Istana Pasir
Terik matahari. Udara pantai. Gelombang laut yang berirama. Seorang anak kecil sedang berlutut di tepi pantai. Dengan sekop plastik ia mengisi embernya yang berwarna merah cerah dengan pasir. Kemudian ia membalikkan ember itu di pantai dan mengangkatnya. Dan, oleh keceriaan sang arsitek cilik, sebuah menara pun tercipta.
Ia bekerja sepanjang sore. Menggali parit di sekelilingnya. Membentuk dinding-dindingnya. Tutup-tutup botol menjadi prajurit-prajuritnya. Stik-stik es krim menjadi jembatannya. Sebuah istana pasir pun berdiri.
Kota besar. Jalanan yang sibuk. Lalu-lintas yang ramai.
Seorang pria sedang berada di kantornya. Di mejanya ia menumpuk kertas-kertas serta mendelegasikan tugas. Ia mengepit gagang telepon dengan bahunya sambil mengetik. Angka-angka ditekan dan kontrak ditandatangani. Dan, oleh keceriaan sang pria, keuntungan diperoleh.
Ia bekerja seumur hidupnya. Menyusun rencana. Meramalkan masa depan. Profit menjadi prajurit-prajuritnya.
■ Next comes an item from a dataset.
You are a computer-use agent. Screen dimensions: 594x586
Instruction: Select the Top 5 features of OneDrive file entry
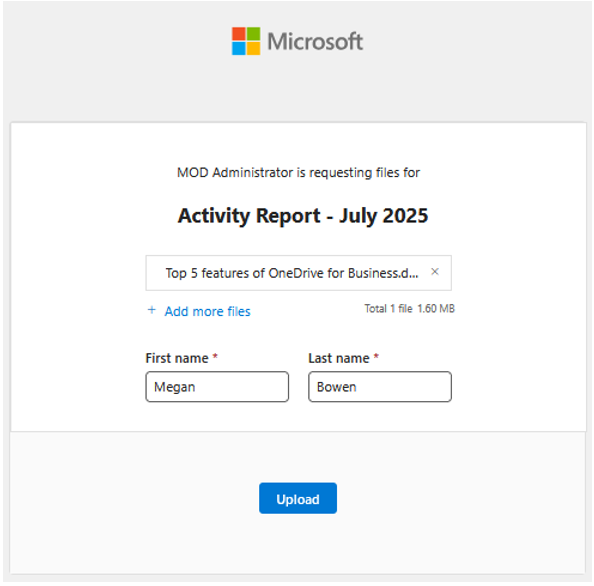coord(299,273)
Investasi menjadi jembatannya. Sebuah kekaisaran pun berdiri.
Dua orang membangun dua istana. Mereka memiliki banyak persamaan. Mereka membentuk butiran-butiran kecil menjadi bola-bola besar. Mereka menciptakan sesuatu dari yang tidak ada menjadi ada. Mereka rajin dan berpendirian teguh. Dan bagi mereka berdua, bila gelombang pasang bangkit, maka tibalah kesudahannya.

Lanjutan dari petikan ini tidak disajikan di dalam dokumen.